──────── Selection ────────

[Mesa-dev] [PATCH 26/28] glsl: lower tessellation varyings packed with component layout qualifier
Timothy Arceri
t_arceri at yahoo.com.au
Fri Feb 26 03:09:05 UTC 2016
On Thu, 2016-02-25 at 18:32 -0800, Kenneth Graunke wrote:
> On Tuesday, December 29, 2015 4:00:26 PM PST Timothy Arceri wrote:
> > For tessellation shaders we cannot just copy everything to the
> > packed
> > varyings like we do in other stages as tessellation uses shared
> > memory for
> > varyings, therefore it is only safe to copy array elements that the
> > shader
> > actually uses.
>
> Also, you can only copy the exact *components* written by the shader.
> For example, one nasty thing a valid TCS might do is:
>
> patch out ivec4 foo;
> foo[gl_InvocationID] = gl_InvocationID;
>
> which, given four threads, will write <0, 1, 2, 3> to the
> vector. But
> if each thread writes the whole vec4 by accident, you may end up with
> garbage in 3/4 of the components.
>
> It would be worth verifying that you handle this correctly.

──────── Supplied data ────────

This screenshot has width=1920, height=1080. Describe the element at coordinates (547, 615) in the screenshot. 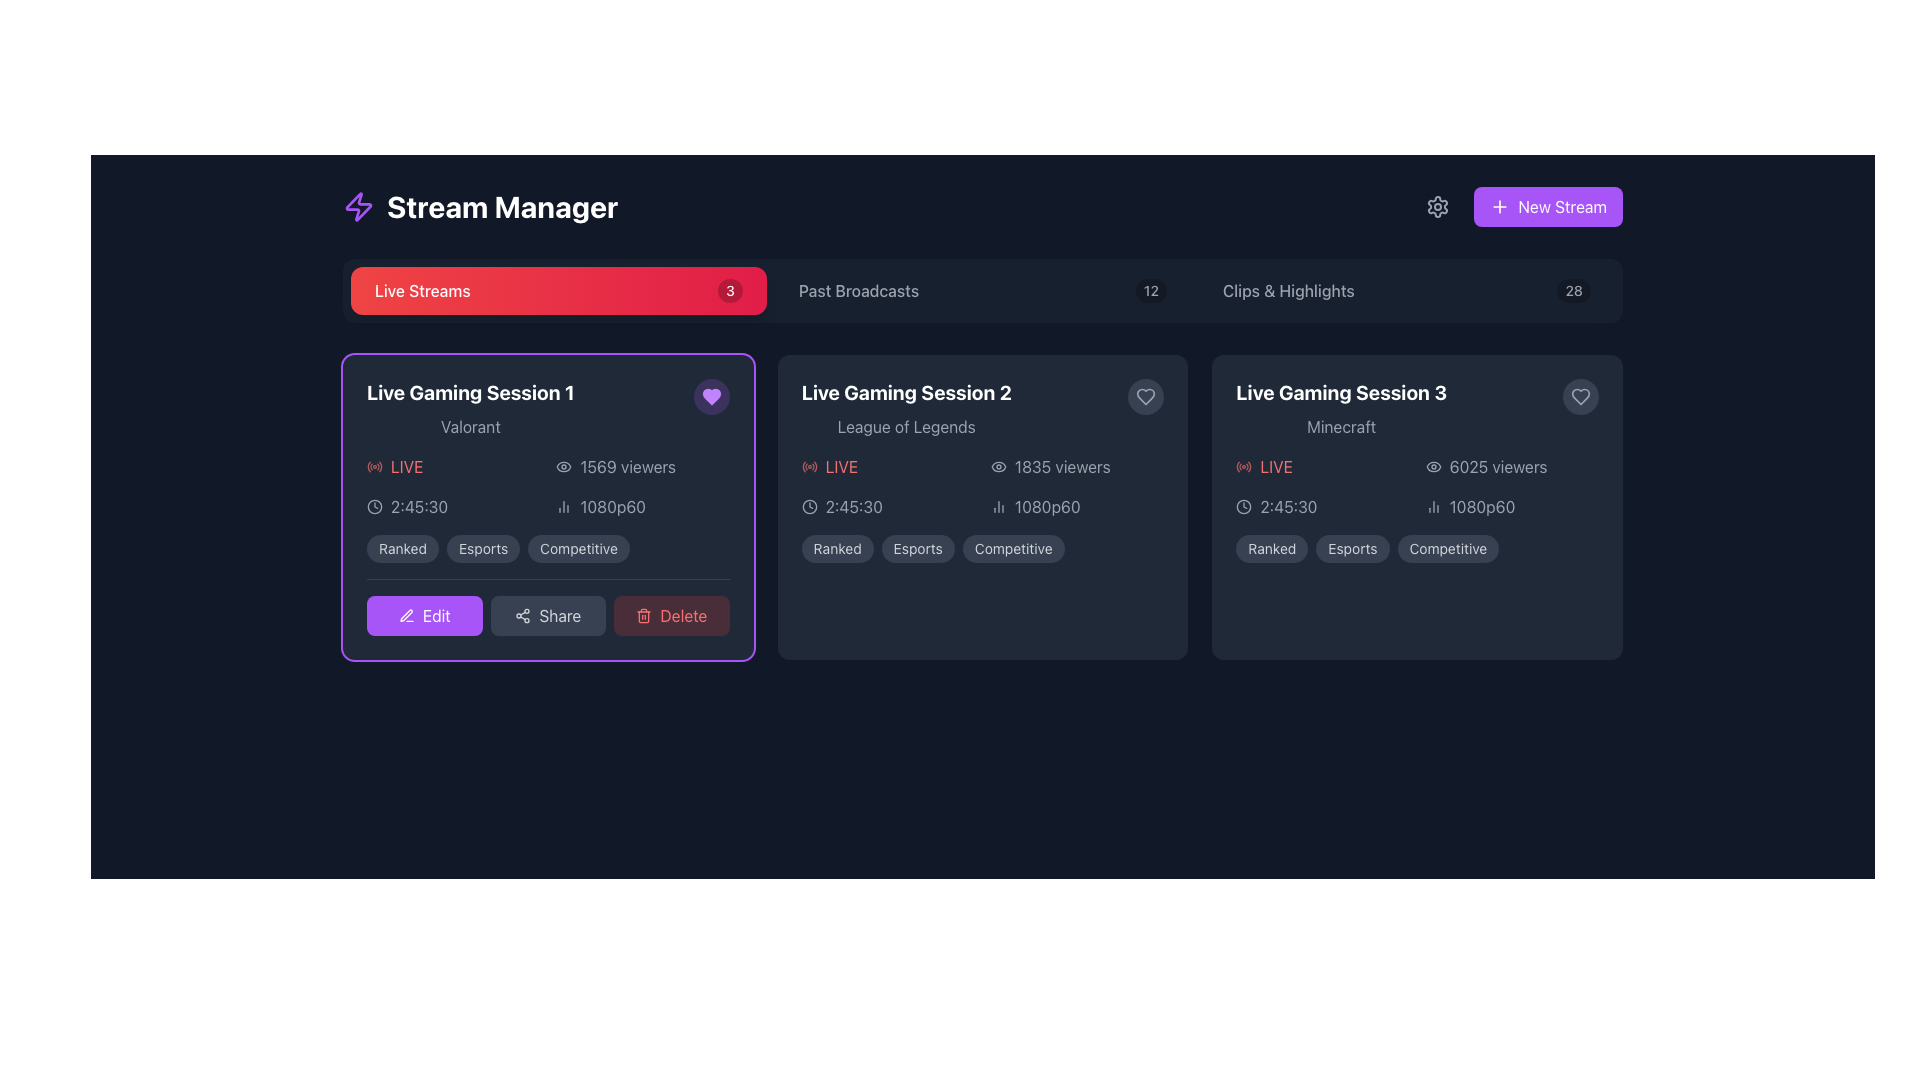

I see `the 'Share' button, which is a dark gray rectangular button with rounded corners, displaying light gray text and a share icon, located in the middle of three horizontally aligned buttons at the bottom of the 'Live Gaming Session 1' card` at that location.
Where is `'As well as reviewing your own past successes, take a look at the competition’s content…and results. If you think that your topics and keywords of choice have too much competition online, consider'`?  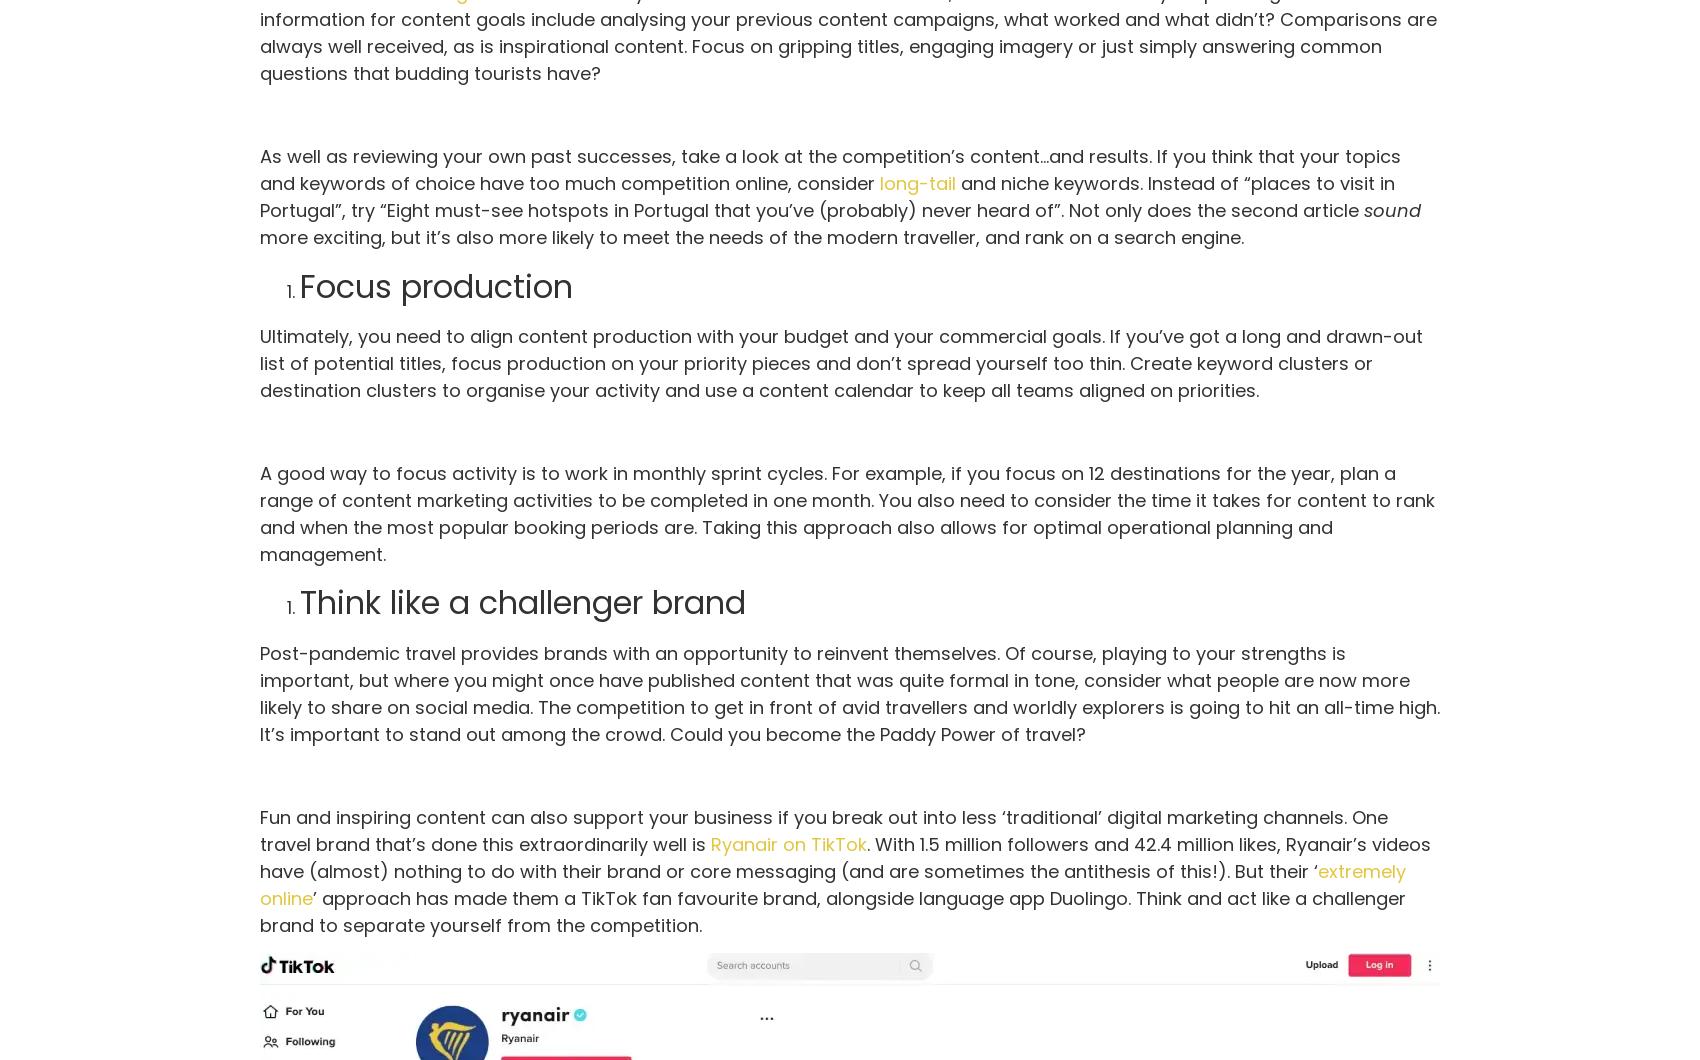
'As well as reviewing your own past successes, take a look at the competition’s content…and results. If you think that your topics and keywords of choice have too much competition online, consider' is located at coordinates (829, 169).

────────

*Set of tasks*
**A)** According to the mailing list message, what do tessellation shaders use for varyings?
**B)** List every date that appears in the mailing list message.
**C)** Continue the mailing list message on tessellation varyings from the point where it stops.
The lines above are separate material, apart from the mailing list message.

*Task responses*
**A)** Shared memory.

**B)** Fri Feb 26 2016; Thu, 2016-02-25; Tuesday, December 29, 2015

**C)**
Ok I'll write some more piglit tests.
>
> (Such indirecting will probably get lowered to if-ladders, because
> anything else is fairly crazy...)
>
> > This class searches the IR for uses of varyings and then creates
> > instructions that copy those vars to a packed varying. This means
> > it is
> > easy to end up with duplicate copies if the varying is used more
> > than once,
> > also arrays of arrays create a duplicate copy for each dimension
> > that
> > exists. These issues are not easily resolved without breaking
> > various
> > corner cases so we leave it to a later IR stage to clean up the
> > mess.
> >
> > Note that neither GLSL IR nor NIR can currently can't clean up the
> > duplicates when and indirect is used as an array index. This patch
> > assumes that NIR will eventually be able to clean this up.
> > ---
> > src/glsl/lower_packed_varyings.cpp | 421
> > ++++++++++++++++++++++++++++++++++
> +++
> > 1 file changed, 421 insertions(+)
>
> I'm finding this code to be basically impossible to read. I wish I
> had
> some kind of concrete suggestion. This is a hard problem. Walking
> dereference chains and emitting new ones with reswizzling is probably
> going to be awful no matter what. This may be as good as it gets.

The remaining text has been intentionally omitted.